C’est l’été et doucement, sous l’ardent soleil, nous progressons sur le chemin tracé sur l’échine de la colline du Chastelas. Notre destination finale se fait encore attendre un peu. Notre guide s’arrête et nous montre un point en bas. « Pour comprendre le château et le village dans la pente, il faut avant tout comprendre le paysage dans lequel ils s’inscrivent, explique Robert Valladier, des Amis de l’Histoire de la Région de Vallon. L’occupation humaine remonte à des temps préhistoriques dans les abris des grottes s’ouvrant dans la falaise bordant la plaine alluviale et la rivière. La proximité de cette dernière a offert aux hommes la possibilité de mise en culture de cette terre riche. Les générations se sont succédées sans discontinuer. Ainsi on retrouve des vestiges très anciens dans les hameaux au pied de la colline accueillant le château, notamment celui de Combe-Saint-Pierre. »
Nous arrivons à l’entrée du château dont les ruines ont récemment bénéficié d’intéressants travaux de réhabilitation et de sécurisation. Nous le pénétrons par un pont, autrefois pont-levis, franchissant un fossé taillé dans le rocher. Sur un côté, la falaise semble infranchissable. Ailleurs des remparts ponctués de tours dominant une série de terrasses protégeaient l’édifice. En dessous, le long de la pente abritée du vent du nord, certaines maisons du vieux Vallon sont antérieures au château. « Les hommes se sont implantés là pour laisser la plaine à la culture des céréales, poursuit notre guide. La terre est riche et facile à irriguer ; l’eau est en abondance. Et puis il y avait la forêt et l’abri de la colline offrant la pâture aux troupeaux et une exposition idéale à la vigne. »
Cette colonie humaine s’est maintenue jusqu’au XVe siècle, période où débuta le développement de Saint-Saturnin-de-Avalons, qui allait devenir le Vallon actuel. D’ailleurs il en prit très rapidement le nom un siècle plus tard. Ce site abritait alors trente-six maisons, contre cent trois au Chastelas et trente-sept dans les hameaux environnant la plaine. À la faveur du temps passant et des guerres de religion, le nouveau site grandit au détriment du Chastelas qui connut l’incendie de son château en 1569, sa restauration puis sa démolition en 1628. Finalement, comme souvent en pareil cas, il servit de carrière aux maisons voisines. « On pense que les gens ont quitté le Chastelas, appuie Robert Valladier, pour mener une vie plus facile dans la plaine. Sur la colline, la pente était trop forte et l’accès peu aisé. » Les hommes avaient aussi choisi la colline pour se protéger des crues de l’Ardèche, mais avec le nouveau site, ils prirent aussi en compte cette caractéristique. Il est vrai que la colère de la rivière se montrait souvent violente...
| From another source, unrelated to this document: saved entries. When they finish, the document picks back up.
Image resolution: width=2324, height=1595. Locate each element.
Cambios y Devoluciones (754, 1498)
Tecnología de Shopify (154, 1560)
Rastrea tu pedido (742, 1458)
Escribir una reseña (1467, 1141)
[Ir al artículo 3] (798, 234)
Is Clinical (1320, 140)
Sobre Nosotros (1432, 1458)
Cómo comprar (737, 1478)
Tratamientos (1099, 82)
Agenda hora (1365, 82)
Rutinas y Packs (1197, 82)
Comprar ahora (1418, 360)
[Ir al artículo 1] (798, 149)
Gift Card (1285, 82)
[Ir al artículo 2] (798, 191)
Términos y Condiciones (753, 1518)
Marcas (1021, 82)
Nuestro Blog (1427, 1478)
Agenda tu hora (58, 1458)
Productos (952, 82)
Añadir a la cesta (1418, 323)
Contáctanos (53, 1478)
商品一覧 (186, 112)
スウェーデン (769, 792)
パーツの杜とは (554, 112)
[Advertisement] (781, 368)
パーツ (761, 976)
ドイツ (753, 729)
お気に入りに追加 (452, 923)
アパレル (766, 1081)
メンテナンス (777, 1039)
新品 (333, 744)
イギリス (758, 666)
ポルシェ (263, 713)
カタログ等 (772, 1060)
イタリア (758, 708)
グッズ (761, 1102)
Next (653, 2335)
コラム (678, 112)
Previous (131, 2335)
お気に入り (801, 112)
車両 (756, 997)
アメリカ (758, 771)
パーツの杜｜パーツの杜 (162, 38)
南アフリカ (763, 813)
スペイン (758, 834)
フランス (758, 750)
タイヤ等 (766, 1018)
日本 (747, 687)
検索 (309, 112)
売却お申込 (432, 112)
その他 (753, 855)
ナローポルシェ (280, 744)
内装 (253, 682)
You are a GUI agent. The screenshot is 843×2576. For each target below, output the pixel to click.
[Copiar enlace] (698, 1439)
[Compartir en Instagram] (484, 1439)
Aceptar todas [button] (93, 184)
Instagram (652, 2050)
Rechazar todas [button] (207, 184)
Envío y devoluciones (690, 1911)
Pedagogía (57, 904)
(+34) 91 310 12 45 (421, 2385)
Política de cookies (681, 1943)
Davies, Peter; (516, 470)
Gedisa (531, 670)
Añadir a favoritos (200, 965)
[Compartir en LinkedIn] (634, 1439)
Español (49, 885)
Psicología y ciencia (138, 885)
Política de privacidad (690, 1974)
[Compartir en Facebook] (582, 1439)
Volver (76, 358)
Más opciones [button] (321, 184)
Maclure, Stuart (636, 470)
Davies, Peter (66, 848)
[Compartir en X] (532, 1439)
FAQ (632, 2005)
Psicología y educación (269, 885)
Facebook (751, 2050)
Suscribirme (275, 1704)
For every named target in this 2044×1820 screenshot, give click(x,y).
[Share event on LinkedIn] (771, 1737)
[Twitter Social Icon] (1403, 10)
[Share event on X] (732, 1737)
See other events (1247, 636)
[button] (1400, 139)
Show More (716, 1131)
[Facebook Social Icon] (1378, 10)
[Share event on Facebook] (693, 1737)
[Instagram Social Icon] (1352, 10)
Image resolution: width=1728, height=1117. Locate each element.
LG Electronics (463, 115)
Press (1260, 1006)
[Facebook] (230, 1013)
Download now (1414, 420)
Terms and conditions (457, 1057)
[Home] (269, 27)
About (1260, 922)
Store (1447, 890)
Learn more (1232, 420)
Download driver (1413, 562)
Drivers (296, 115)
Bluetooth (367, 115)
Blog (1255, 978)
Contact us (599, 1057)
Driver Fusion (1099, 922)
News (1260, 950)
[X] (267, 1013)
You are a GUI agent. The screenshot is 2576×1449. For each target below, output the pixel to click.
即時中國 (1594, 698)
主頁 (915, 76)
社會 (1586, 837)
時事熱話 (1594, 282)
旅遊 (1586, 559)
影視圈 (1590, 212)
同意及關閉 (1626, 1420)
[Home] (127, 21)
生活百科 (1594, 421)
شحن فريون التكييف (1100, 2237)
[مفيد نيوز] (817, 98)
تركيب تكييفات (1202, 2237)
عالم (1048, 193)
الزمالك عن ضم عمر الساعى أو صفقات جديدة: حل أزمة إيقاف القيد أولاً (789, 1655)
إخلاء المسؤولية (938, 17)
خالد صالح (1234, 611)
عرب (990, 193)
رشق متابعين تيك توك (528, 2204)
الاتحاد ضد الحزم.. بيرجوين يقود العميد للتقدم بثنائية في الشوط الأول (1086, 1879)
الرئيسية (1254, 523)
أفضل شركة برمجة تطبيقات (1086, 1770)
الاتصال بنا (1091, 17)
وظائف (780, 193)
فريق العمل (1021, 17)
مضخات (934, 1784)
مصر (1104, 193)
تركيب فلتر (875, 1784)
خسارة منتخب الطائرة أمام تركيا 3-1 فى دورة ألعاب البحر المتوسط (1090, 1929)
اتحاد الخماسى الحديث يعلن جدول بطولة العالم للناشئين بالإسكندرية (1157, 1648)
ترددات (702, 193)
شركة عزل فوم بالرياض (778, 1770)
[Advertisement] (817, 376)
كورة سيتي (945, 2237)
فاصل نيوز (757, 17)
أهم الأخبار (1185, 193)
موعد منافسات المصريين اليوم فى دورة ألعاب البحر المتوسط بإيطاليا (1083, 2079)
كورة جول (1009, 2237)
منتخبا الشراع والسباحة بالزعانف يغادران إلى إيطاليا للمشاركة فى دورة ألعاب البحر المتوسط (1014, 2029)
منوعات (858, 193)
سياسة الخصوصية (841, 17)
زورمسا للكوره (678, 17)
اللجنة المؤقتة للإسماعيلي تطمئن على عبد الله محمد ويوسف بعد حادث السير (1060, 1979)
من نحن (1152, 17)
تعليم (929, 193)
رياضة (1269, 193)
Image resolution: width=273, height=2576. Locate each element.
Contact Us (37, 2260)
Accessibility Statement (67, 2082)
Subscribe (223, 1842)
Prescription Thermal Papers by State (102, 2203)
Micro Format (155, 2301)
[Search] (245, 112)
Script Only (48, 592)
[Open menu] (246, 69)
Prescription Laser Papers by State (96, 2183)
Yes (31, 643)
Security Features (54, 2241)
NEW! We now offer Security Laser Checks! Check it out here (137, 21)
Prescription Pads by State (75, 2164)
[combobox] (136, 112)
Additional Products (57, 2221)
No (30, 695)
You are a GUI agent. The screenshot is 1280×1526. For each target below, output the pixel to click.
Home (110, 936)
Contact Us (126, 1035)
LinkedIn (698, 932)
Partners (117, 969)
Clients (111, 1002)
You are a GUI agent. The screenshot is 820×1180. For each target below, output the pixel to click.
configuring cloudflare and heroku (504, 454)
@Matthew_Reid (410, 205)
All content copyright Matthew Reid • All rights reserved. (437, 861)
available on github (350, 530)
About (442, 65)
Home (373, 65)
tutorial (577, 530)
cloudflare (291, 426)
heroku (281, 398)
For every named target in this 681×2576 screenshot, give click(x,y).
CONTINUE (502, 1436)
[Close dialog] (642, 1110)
Peu après l’issue de la première guerre mondiale, les derniers habitants du vieux Vallon désertèrent la pente devenue hostile. Aujourd’hui l’avenir du site s’écrira avec la maîtrise du foncier, car si le château est une propriété communale, toutes les maisons sont des propriétés privées. Certaines furent réhabilitées avec soin et sont désormais habitées, d’autres ne sont plus que ruines défiant les lois de l’équilibre. « Le plus urgent, selon Alain Sixtre, président des Amis de l’Histoire de la Région de Vallon, serait que l’ensemble du site soit l’objet d’études sérieuses, de fouilles archéologiques minutieuses, car finalement nous ne savons pas grand chose. » En attendant, il est agréable de flâner dans les ruines du château, de jouir du panorama, et une fois la nuit tombée d’en admirer les lignes sages sous la lumière de son éclairage.